MCP 동작 방식을 이해하기 위해 그다음으로 알아야 할 것은 MCP 서버가 자신이 제공하는 도구 목록과 각 도구의 설명을 미리 전달한다는 점입니다. Claude Code가 시작될 때 등록된 MCP 서버에 “어떤 도구를 쓸 수 있어?”라고 묻고, 서버는 도구 목록과 각 설명을 응답합니다. Claude Code는 이것을 Claude(모델)의 컨텍스트에 포함시킵니다. 예를 들면 다음과 같은 형태로 전달됩니다.
사용 가능한 도구:
- get_pull_request(owner, repo, pull_number): GitHub PR 정보를 가져옵니다
- get_pull_request_files(owner, repo, pull_number): PR의 변경 파일 목록을 가져옵니다
- create_pull_request_review(...): PR에 리뷰를 작성합니다
여기서 각 도구의 설명(description)이 매우 중요합니다. Claude(모델)는 이 설명 텍스트를 보고 어떤 상황에 어떤 도구를 써야 할지 스스로 판단하기 때문입니다. 도구 설명이 명확할수록 Claude가 올바른 도구를 더 정확하게 선택하게 됩니다. 결국 MCP 서버를 만드는 개발자가 설명을 얼마나 잘 작성하느냐가 AI의 도구 선택 정확도에 직결됩니다.
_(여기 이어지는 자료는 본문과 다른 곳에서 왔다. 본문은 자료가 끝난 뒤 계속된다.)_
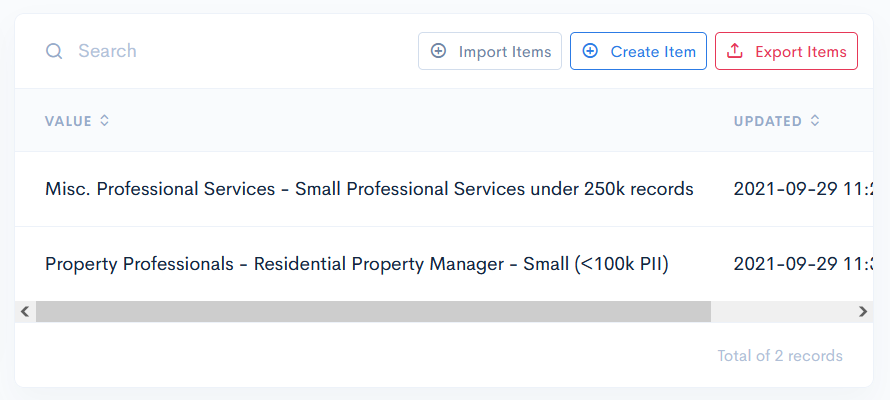Select the Property Professionals row

click(356, 264)
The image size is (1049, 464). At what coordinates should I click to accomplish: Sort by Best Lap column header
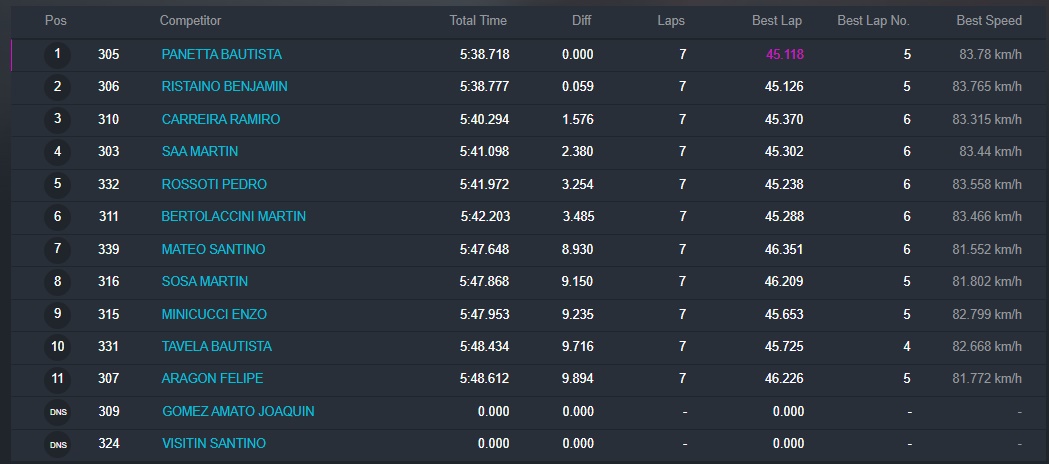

이 상태에서 “#1004 PR 리뷰해줘”라는 요청이 들어오면, Claude(모델)는 이렇게 추론합니다. “이 질문에 답하려면 PR의 실제 코드 변경 내용이 필요하다. 그 정보는 내 학습 데이터에 없다. 도구 목록을 보니 get_pull_request_files가 그걸 줄 수 있다. 이 도구를 호출해야겠다.”
Claude(모델)는 도구를 호출하겠다는 신호를 텍스트로 출력합니다. 그러면 Claude Code(CLI)가 그 신호를 받아 MCP 서버에 아래와 같은 JSON을 전송합니다.
{
"jsonrpc": "2.0",
"method": "tools/call",
"params": {
"name": "get_pull_request_files",
"arguments": {
"owner": "my-org",
"repo": "my-repo",
"pull_number": 1004
}
},
"id": 1
}
이후 응답은 요청의 역순으로 돌아옵니다. 전체 흐름을 정리하면 다음과 같습니다.

사용자 눈에는 질문하고 답변을 받는 것처럼 보이지만, 그 사이에 Claude ↔ Claude Code ↔ MCP 서버 ↔ GitHub API 왕복이 보이지 않는 곳에서 여러 번 일어나고 있는 것입니다.
빌트인 도구 vs MCP 도구
AI 도구가 외부와 연동하는 방식이 MCP만 있는 것은 아닙니다.
예를 들어 Claude(claude.ai)에게 최신 뉴스를 물어보면 MCP 서버를 연결하지 않아도 웹 검색 결과를 가져다 줍니다. 이것은 Anthropic이 처음부터 Claude에 직접 내장해 둔 빌트인 도구 덕분입니다. Claude Code가 별도 설정 없이 내 PC의 파일을 읽고 수정할 수 있는 것도 같은 이유입니다. 파일 접근(Read, Write), 셸 명령 실행(Bash), 파일 검색(Grep) 같은 기능들은 Claude Code를 만든 Anthropic이 처음부터 내장해 둔 것입니다.
정리하면 이렇습니다.
- 빌트인 도구: AI 도구를 만든 주체가 직접 내장한 기능. 별도 설정 없이 바로 사용 가능
- MCP 도구: MCP 규격에 맞게 만들어진 외부 서비스 MCP 서버를 연결한 확장 기능. 별도 설정 필요
빌트인 도구들 만으로는 할 수 없는 일들이 많습니다. AI가 더 많은 일을 해낼 수 있도록 MCP는 외부 서비스들을 표준화된 방식으로 연결해 주는 역할을 합니다.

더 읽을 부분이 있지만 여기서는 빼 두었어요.